What is asked
Convert every line of the records below into a Markdown table with the columns Row and Line, numbering each row and omitting blank lines.

□ □ □ □ □ □ □

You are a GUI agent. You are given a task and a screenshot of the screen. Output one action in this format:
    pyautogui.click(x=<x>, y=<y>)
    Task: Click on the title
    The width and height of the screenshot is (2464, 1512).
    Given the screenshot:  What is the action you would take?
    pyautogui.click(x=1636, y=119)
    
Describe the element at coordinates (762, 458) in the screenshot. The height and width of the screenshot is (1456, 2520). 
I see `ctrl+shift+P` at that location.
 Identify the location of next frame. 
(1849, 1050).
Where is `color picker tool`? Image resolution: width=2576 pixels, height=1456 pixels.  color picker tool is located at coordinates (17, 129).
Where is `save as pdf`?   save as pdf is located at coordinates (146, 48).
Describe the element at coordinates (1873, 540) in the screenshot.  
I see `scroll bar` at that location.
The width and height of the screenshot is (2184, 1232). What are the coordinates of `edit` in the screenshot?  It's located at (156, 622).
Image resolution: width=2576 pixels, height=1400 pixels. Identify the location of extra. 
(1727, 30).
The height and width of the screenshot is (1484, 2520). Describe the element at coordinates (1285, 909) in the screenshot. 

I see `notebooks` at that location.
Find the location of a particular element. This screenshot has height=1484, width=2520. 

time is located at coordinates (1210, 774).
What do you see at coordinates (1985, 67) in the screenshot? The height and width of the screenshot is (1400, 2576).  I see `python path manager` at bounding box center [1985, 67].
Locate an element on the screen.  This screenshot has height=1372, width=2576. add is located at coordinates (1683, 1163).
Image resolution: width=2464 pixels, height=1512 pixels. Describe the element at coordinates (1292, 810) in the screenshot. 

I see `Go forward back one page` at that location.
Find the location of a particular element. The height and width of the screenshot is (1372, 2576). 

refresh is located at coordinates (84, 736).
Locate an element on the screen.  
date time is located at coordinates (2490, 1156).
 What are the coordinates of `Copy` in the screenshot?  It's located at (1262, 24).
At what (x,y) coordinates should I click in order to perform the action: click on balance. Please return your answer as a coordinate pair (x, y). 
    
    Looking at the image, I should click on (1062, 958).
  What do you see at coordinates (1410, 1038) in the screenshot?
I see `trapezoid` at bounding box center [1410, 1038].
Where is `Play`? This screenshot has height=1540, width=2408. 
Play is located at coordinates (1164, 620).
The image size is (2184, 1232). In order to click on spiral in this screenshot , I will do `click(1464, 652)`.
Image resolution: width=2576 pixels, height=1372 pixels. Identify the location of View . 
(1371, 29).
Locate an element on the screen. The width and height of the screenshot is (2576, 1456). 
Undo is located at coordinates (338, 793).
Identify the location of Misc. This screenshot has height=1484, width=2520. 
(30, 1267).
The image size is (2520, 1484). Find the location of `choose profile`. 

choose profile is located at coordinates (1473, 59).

□ □ □ □ □ □ □

Output for this task
| Row | Line |
|---|---|
| 1 | You are a GUI agent. You are given a task and a screenshot of the screen. Output one action in this format: |
| 2 |     pyautogui.click(x=<x>, y=<y>) |
| 3 |     Task: Click on the title |
| 4 |     The width and height of the screenshot is (2464, 1512). |
| 5 |     Given the screenshot:  What is the action you would take? |
| 6 |     pyautogui.click(x=1636, y=119) |
| 7 | Describe the element at coordinates (762, 458) in the screenshot. The height and width of the screenshot is (1456, 2520).  |
| 8 | I see `ctrl+shift+P` at that location. |
| 9 |  Identify the location of next frame.  |
| 10 | (1849, 1050). |
| 11 | Where is `color picker tool`? Image resolution: width=2576 pixels, height=1456 pixels.  color picker tool is located at coordinates (17, 129). |
| 12 | Where is `save as pdf`?   save as pdf is located at coordinates (146, 48). |
| 13 | Describe the element at coordinates (1873, 540) in the screenshot.   |
| 14 | I see `scroll bar` at that location. |
| 15 | The width and height of the screenshot is (2184, 1232). What are the coordinates of `edit` in the screenshot?  It's located at (156, 622). |
| 16 | Image resolution: width=2576 pixels, height=1400 pixels. Identify the location of extra.  |
| 17 | (1727, 30). |
| 18 | The height and width of the screenshot is (1484, 2520). Describe the element at coordinates (1285, 909) in the screenshot.  |
| 19 | I see `notebooks` at that location. |
| 20 | Find the location of a particular element. This screenshot has height=1484, width=2520.  |
| 21 | time is located at coordinates (1210, 774). |
| 22 | What do you see at coordinates (1985, 67) in the screenshot? The height and width of the screenshot is (1400, 2576).  I see `python path manager` at bounding box center [1985, 67]. |
| 23 | Locate an element on the screen.  This screenshot has height=1372, width=2576. add is located at coordinates (1683, 1163). |
| 24 | Image resolution: width=2464 pixels, height=1512 pixels. Describe the element at coordinates (1292, 810) in the screenshot.  |
| 25 | I see `Go forward back one page` at that location. |
| 26 | Find the location of a particular element. The height and width of the screenshot is (1372, 2576).  |
| 27 | refresh is located at coordinates (84, 736). |
| 28 | Locate an element on the screen.   |
| 29 | date time is located at coordinates (2490, 1156). |
| 30 |  What are the coordinates of `Copy` in the screenshot?  It's located at (1262, 24). |
| 31 | At what (x,y) coordinates should I click in order to perform the action: click on balance. Please return your answer as a coordinate pair (x, y).  |
| 32 |     Looking at the image, I should click on (1062, 958). |
| 33 |   What do you see at coordinates (1410, 1038) in the screenshot? |
| 34 | I see `trapezoid` at bounding box center [1410, 1038]. |
| 35 | Where is `Play`? This screenshot has height=1540, width=2408.  |
| 36 | Play is located at coordinates (1164, 620). |
| 37 | The image size is (2184, 1232). In order to click on spiral in this screenshot , I will do `click(1464, 652)`. |
| 38 | Image resolution: width=2576 pixels, height=1372 pixels. Identify the location of View .  |
| 39 | (1371, 29). |
| 40 | Locate an element on the screen. The width and height of the screenshot is (2576, 1456).  |
| 41 | Undo is located at coordinates (338, 793). |
| 42 | Identify the location of Misc. This screenshot has height=1484, width=2520.  |
| 43 | (30, 1267). |
| 44 | The image size is (2520, 1484). Find the location of `choose profile`.  |
| 45 | choose profile is located at coordinates (1473, 59). |